For this exercise, reproduce the entries below exactly, but only from the line containing "You are a GUI" through the line containing "Viewport: 1343px width, 695px height.", both included.

> **Supplied material**
►

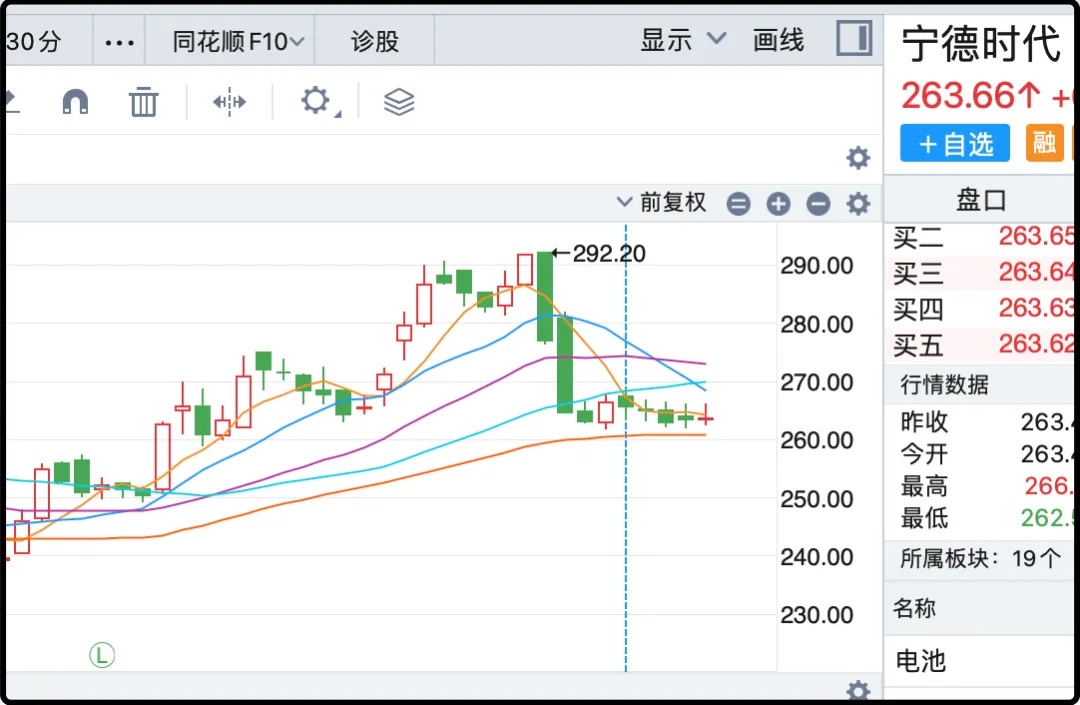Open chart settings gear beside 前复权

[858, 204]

◄
►

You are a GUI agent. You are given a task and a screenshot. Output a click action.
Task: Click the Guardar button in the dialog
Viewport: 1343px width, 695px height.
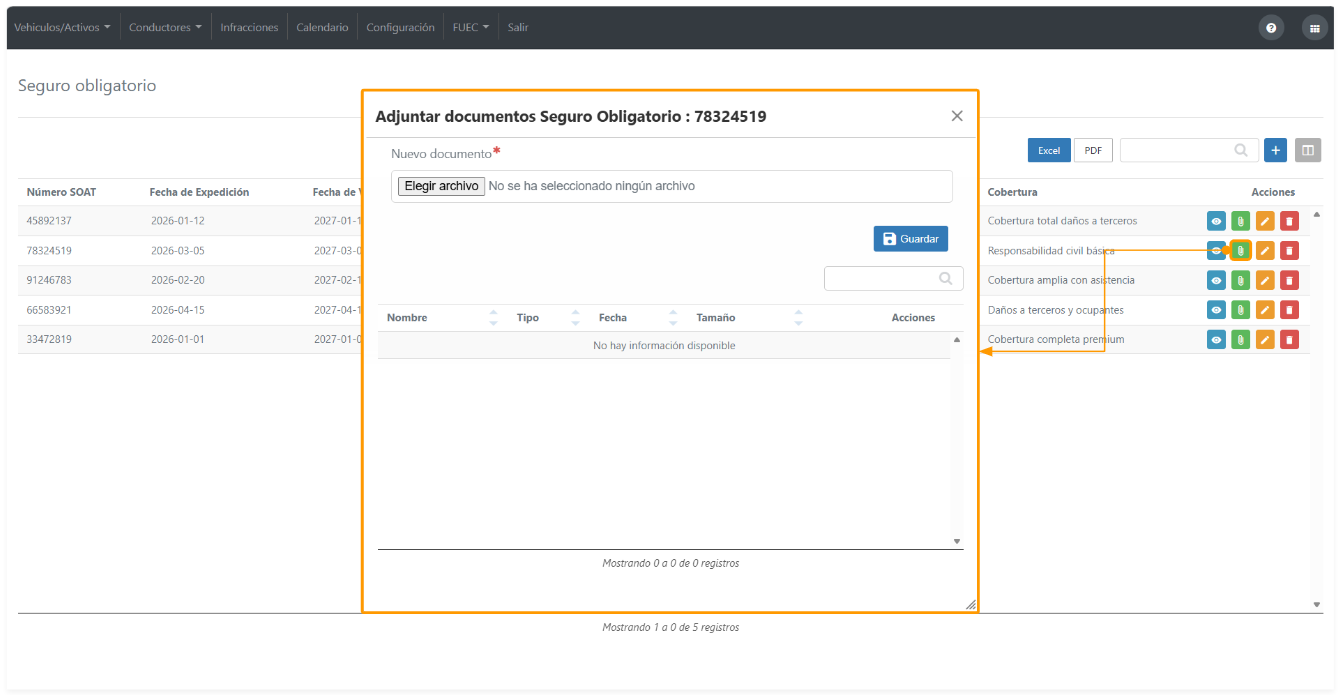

◄

> **Response area**
You are a GUI agent. You are given a task and a screenshot. Output a click action.
Task: Click the Guardar button in the dialog
Viewport: 1343px width, 695px height.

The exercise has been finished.